Rudy Giuliani: He supports addressing global warming primarily as a way to provide energy independence for national security. He says U.S. efforts are lost if the world doesn’t also address climate change. He favors greater reliance on nuclear power, ethanol-based fuels and hybrid vehicles. He is affiliated with a law firm that lobbies for coal-fired power plants. Environmentalists say the firm helped persuade the Bush administration to roll back major provisions of the Clean Air Act. His consulting company has represented energy clients.

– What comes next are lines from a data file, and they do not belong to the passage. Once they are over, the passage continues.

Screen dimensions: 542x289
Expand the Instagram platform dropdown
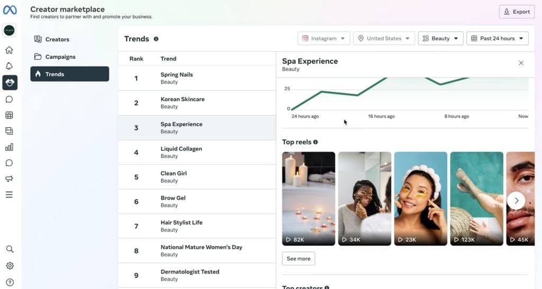click(x=324, y=38)
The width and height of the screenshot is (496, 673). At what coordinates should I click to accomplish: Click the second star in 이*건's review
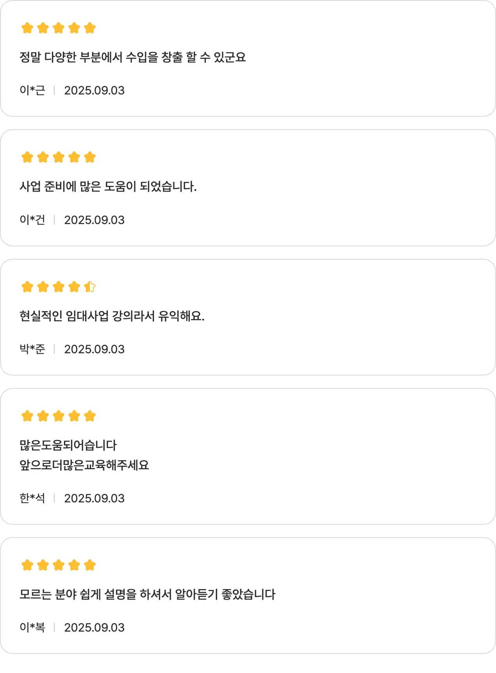point(43,157)
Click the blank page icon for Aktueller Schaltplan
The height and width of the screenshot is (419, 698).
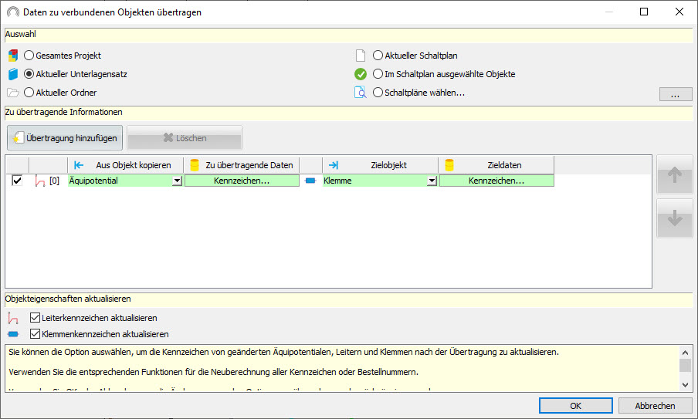pos(360,56)
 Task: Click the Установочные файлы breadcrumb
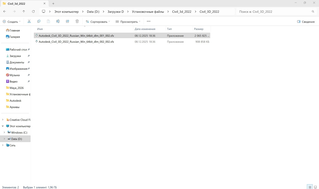coord(147,12)
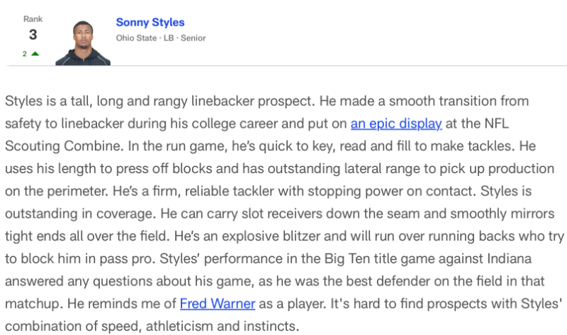Click the green rank change number 2
The height and width of the screenshot is (335, 567).
click(24, 54)
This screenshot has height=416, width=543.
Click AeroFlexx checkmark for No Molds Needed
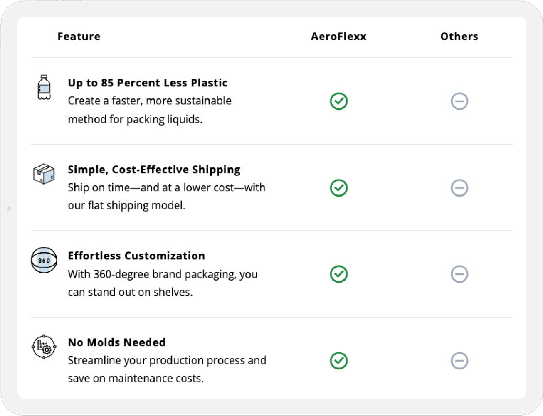339,361
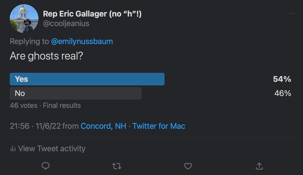Click the @cooljeanius handle
The height and width of the screenshot is (175, 303).
(x=66, y=23)

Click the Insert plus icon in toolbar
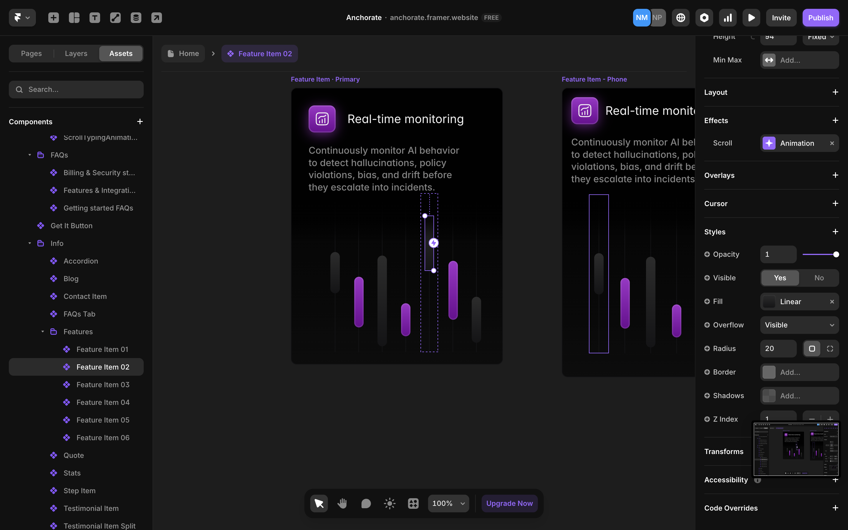(53, 18)
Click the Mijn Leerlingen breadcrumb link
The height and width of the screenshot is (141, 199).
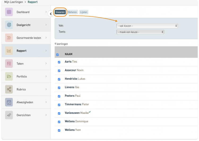tap(14, 2)
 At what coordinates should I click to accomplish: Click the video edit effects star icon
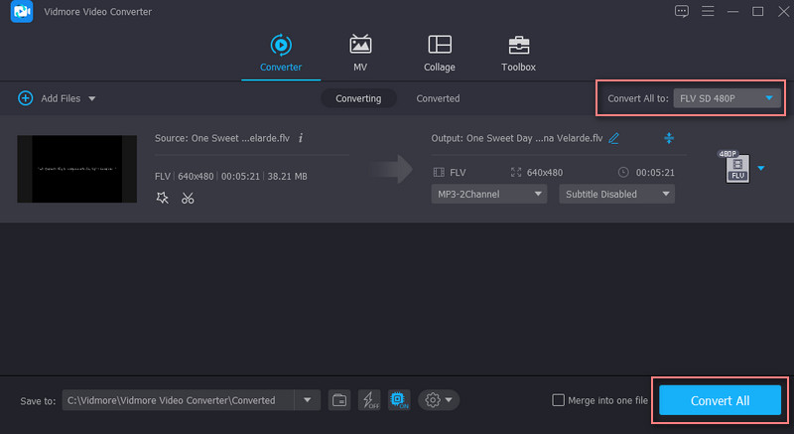(163, 198)
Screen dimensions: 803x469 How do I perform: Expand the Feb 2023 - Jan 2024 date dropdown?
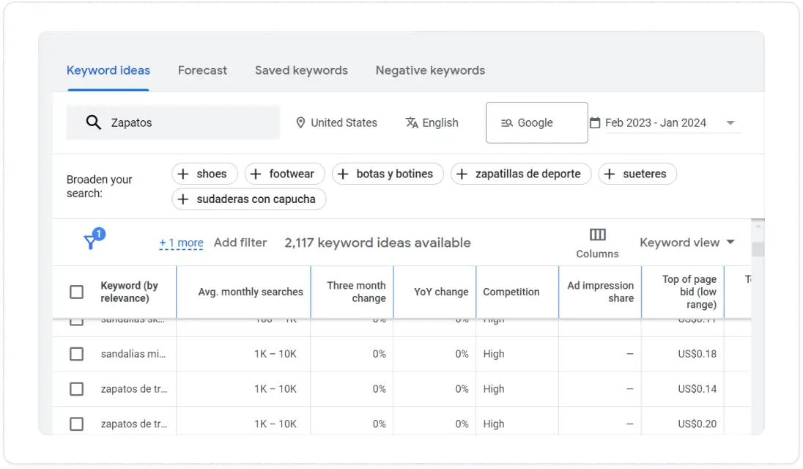730,122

Mike Huckabee: Says the United States should move toward energy sources that don’t have a greenhouse gas effect. He says even if science doesn’t support human-caused global warming, we have a spiritual responsibility to be good stewards to the Earth. He supports exploring all avenues of alternative energy and says we should move away from a “fossil fuel culture” within 10 years. If elected, he says he’ll achieve energy independence by the end of his second term. He supports drilling for oil in the Arctic National Wildlife Refuge.
Duncan Hunter: Says there is no scientific consensus on global warming, but that “we have lots of reasons to be energy independent.” He says he would reduce taxes to zero for alt-energy sources. He voted to raise automobile fuel standards to 33 mpg by 2015. He voted against a 2003 amendment that would’ve eliminated authorization for oil drilling in ANWR.
John McCain: Says climate change is “real” but that the effort to address it should be global. He says the United States should consider jointing the Kyoto Treaty ("on our terms") if China and India were to sign, as well. He says he’d limit carbon emissions by advancing renewable energy technologies, and he’d reduce dependence on foreign oil. He favors cutting carbon emissions by 30 percent from 2000 to 2050 and capping greenhouse gas emissions at 2000 levels by 2010. He voted against increasing vehicle fuel efficiency standards to 40 mpg by 2015.
Ron Paul: Says there’s no scientific consensus on global warming and that government shouldn’t play a major role in addressing it. He says he’d end hydrocarbon subsidies. He voted against raising vehicle fuel standards to 33 mpg by 2015 and against a bill in 2001 that would have continued to prohibit oil drilling in ANWR.
Mitt Romney: Says the United States shouldn’t act to reduce greenhouse gases unless developing nations do the same. He advocates energy independence and efficiency as a “strategic imperative,” and supports alternative fuels and drilling in ANWR. He backed out of regional pact to curb carbon dioxide emissions from power plants due to concerns the emissions fee would raise electricity rates.
Tom Tancredo: Says there’s no scientific consensus on global warming. He “doesn’t doubt” global warming exists and says “massive immigration” is partly to blame. He told Time magazine, “The fact is, Americans consume more energy than anyone else, so if a person moves here from another country, they automatically become bigger polluters.” He voted against raising car fuel standards to 33 mpg by 2015 and voted against a 2003 amendment to eliminate authorization for drilling in ANWR.
Fred Thompson: Says there’s no scientific consensus on global warming. He has no stated position on the matter other than to say the United States should take a “measured approach to it.” He voted yes on a 2003 amendment to eliminate the authorization for oil drilling in ANWR.